BEGIN Text section
The big story of Covenant is Israel's story about how God chose them for a special relationship, about how God chose to be loyal to them. God promised blessings for obedience - that's the great part of this covenant relationship. But this kind of relationship also comes with curses for disobedience. There has to be consequences for Israel's unfaithfulness and disloyalty. Because God interconnected himself with the people of Abraham, God used blessings and curses to move his people forward. Unfortunately for God, despite his amazing promises for blessing and bounty, the people drifted towards disobedience with as much speed as sand pours through the fingers. 

In Creation we learned that God created a good world, a good world in which people become deceived, and consequently bring curses down upon themselves. We see this played out in the Covenant story, when God chooses to bless this good world through the real descendants of Abraham. God makes a covenant relationship with people who are capable of great good but also terrible evil; people that God blesses, but then is forced to curse. People that are a blessing to their neighbors, but then people who become a curse upon the region.

If Creation is the start of the big stories that Israel tells about God, then Covenant is the heart of the story.

Covenant describes the relationship that God has with the world through Israel. It's this understanding of the story that helps us understand Jesus and his message to Israel - and to all those who would believe. To those that believed what Jesus taught about God and Israel and the world, they were called sons of Abraham. 

To those that believed Jesus, they were promised to be included in the the story of Covenant made with Abraham all those years ago. The radical nature of this implies that non-Israelites, pagans, barbarians, strangers and foreigners of faraway lands - whoever believed the teachings of Jesus could be included in this great work of God in the world. To all who believe, they can be called sons and daughters of Abraham.
END Text section
BEGIN Data shown
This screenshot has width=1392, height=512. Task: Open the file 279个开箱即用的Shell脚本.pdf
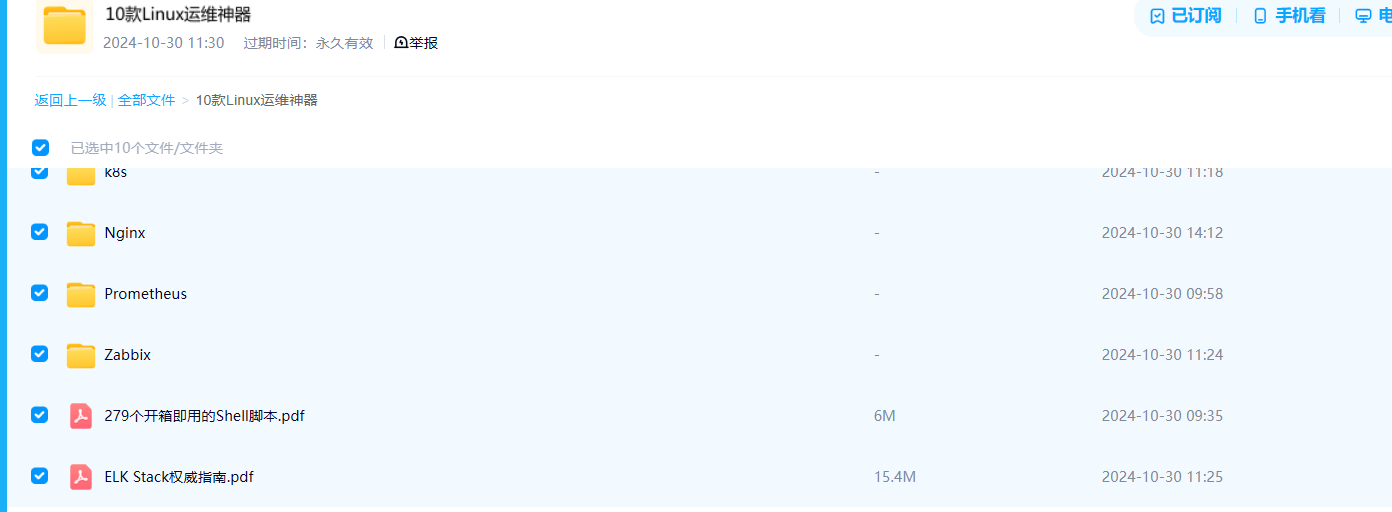point(204,416)
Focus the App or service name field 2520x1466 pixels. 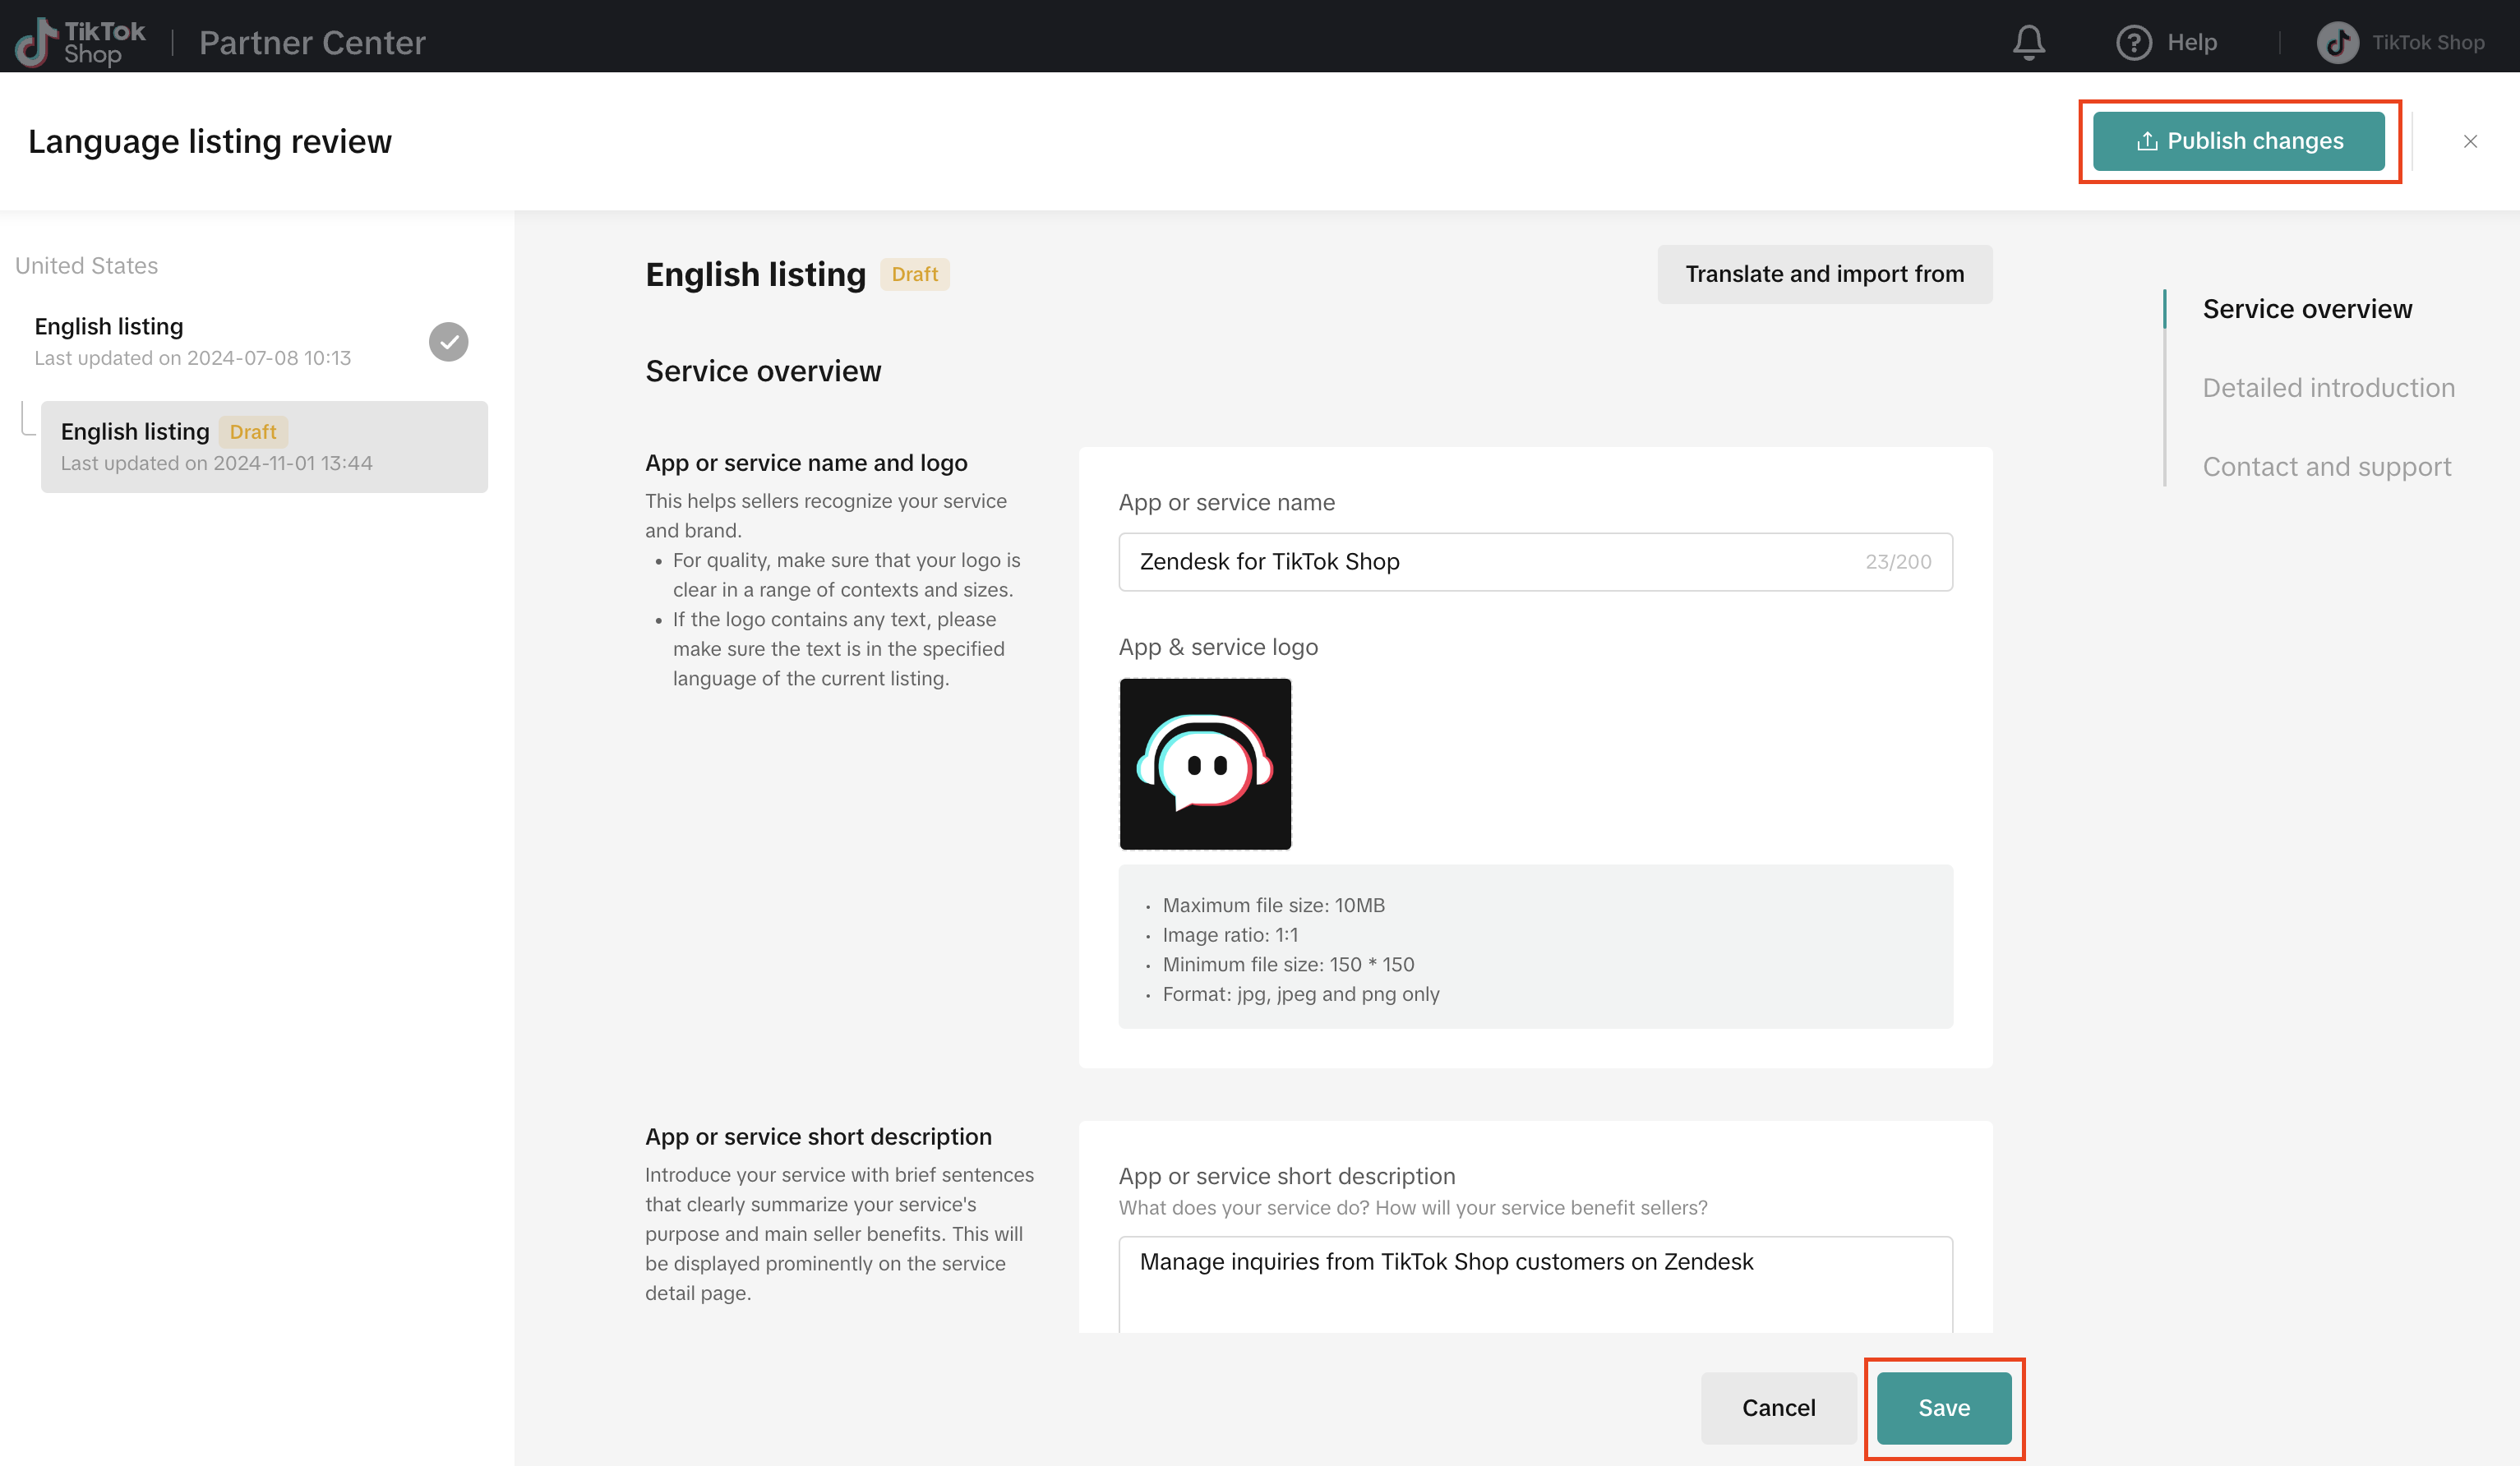point(1535,562)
END Data shown
Parts of the exercise |
a) Repeat the passage on Covenant from "Covenant describes the" up to and including "daughters of Abraham.".
b) Pick up the passage on Covenant where it stops and keep writing it.

The replies |
a)
Covenant describes the relationship that God has with the world through Israel. It's this understanding of the story that helps us understand Jesus and his message to Israel - and to all those who would believe. To those that believed what Jesus taught about God and Israel and the world, they were called sons of Abraham. 

To those that believed Jesus, they were promised to be included in the the story of Covenant made with Abraham all those years ago. The radical nature of this implies that non-Israelites, pagans, barbarians, strangers and foreigners of faraway lands - whoever believed the teachings of Jesus could be included in this great work of God in the world. To all who believe, they can be called sons and daughters of Abraham.

b)
If you believe what Jesus taught, if God has made you a son or daughter of Abraham, if you are part of this Covenant relationship, then you find yourself part of an enduring relationship with God. God chooses to be loyal to you - no matter what. He is loyal to you when he blesses you in your obedience, and he is loyal to you when he curses you in your disobedience. God is loyal to you in the way that a good Father is loyal to his children, a father who rewards obedience and disciplines for disobedience.

What is God doing in the world? He is working through real people to bless the world, to bless his good yet cursed world. God is loyal to the world, he is loyal to his creation, he is loyal to those who believe him. God does not give up on you. He chose you, and he is loyal to you.

The question is not so much what is God up to in the world, but what are you going to do with what God is doing in you? God can bless the world through people - can he bless your world through you? 

God does not let sins go unpunished, he must bring about justice to those that are sinned against. God brings curses upon those who sin against themselves and those around them. Sooner or later your sins will find you out. God curses so that we will abandon our sins and repent, to turn around and love our neighbor. God curses to the third and fourth generation, but he blesses to the thousandth generation. God brings a curse in order to bring about an honest confession of sin and repentance. God blesses in order to further his good work of rescue and restoration in the world.

Do you have a relationship with God? What seems accursed in your life? What do you need to repent of? What do you need to confess? In what are you rebelling against God? Are you being stiff-necked and stubborn towards what you know God would want you to do next with your life?

The big story of Covenant is about how God works in the world through the sons and daughters of Abraham. God has his work he is doing through people. When people open themselves up to His way, they become the kind of people through whom God can bless. When people close themselves to God and His way, they shut themselves off to the blessings God wants them to receive.

With all the accursed wars and violence and evil that permeates our world and communities and families, we are desperately in need of more people who will let God bless through them. God wants to bless the world through you. It's what God did through Jesus. It's what God wants to do through those who follow Jesus today.

Sometimes you have to believe something first in order to see it.